### Supplied material
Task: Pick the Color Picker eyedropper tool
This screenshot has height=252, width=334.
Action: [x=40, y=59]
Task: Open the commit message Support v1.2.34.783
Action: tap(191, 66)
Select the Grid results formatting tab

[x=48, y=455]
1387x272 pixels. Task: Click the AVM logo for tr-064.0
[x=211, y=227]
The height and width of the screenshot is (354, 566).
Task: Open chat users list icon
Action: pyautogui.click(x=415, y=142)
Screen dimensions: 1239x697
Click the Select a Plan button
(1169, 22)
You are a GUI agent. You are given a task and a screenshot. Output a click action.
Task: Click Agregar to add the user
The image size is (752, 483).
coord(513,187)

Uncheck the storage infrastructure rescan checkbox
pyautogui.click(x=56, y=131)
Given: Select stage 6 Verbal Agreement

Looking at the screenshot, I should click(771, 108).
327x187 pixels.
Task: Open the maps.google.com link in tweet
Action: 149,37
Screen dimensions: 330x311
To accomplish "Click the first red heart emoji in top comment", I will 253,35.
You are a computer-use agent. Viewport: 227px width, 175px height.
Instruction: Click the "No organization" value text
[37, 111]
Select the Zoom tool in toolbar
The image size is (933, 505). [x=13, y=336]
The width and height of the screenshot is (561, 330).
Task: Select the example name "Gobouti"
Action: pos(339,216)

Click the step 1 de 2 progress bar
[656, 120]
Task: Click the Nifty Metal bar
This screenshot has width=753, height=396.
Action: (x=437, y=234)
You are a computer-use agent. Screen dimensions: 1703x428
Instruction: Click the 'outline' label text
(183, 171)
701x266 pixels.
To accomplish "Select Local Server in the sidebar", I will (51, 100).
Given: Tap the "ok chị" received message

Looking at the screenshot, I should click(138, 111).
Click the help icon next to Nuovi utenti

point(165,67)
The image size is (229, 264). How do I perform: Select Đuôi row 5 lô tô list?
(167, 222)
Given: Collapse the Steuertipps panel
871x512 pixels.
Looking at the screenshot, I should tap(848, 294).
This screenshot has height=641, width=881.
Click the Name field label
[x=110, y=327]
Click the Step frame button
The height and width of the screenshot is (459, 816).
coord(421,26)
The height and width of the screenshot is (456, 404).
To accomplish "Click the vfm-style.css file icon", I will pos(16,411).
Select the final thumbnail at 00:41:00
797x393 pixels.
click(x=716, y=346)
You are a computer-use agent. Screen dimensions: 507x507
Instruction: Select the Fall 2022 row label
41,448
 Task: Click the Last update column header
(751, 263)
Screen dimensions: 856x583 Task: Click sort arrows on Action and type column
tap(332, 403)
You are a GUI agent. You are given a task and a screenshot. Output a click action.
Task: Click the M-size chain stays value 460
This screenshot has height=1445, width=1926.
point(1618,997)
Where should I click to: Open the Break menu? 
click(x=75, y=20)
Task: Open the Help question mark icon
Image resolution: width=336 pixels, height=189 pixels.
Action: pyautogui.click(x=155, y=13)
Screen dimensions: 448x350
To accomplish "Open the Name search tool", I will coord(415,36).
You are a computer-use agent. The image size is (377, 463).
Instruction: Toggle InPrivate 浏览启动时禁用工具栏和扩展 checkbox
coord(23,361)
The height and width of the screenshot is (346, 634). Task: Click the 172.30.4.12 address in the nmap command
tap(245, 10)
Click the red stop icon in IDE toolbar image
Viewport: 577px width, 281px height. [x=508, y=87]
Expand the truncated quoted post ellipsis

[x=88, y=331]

### Task directions
Reproduce everything from the line containing "Select the Grid results formatting tab" down to the line containing "Action: 149,37", including both of those lines.

### Solution
Select the Grid results formatting tab

[x=48, y=455]
1387x272 pixels. Task: Click the AVM logo for tr-064.0
[x=211, y=227]
The height and width of the screenshot is (354, 566).
Task: Open chat users list icon
Action: pyautogui.click(x=415, y=142)
Screen dimensions: 1239x697
Click the Select a Plan button
(1169, 22)
You are a GUI agent. You are given a task and a screenshot. Output a click action.
Task: Click Agregar to add the user
The image size is (752, 483).
coord(513,187)

Uncheck the storage infrastructure rescan checkbox
pyautogui.click(x=56, y=131)
Given: Select stage 6 Verbal Agreement

Looking at the screenshot, I should click(771, 108).
327x187 pixels.
Task: Open the maps.google.com link in tweet
Action: 149,37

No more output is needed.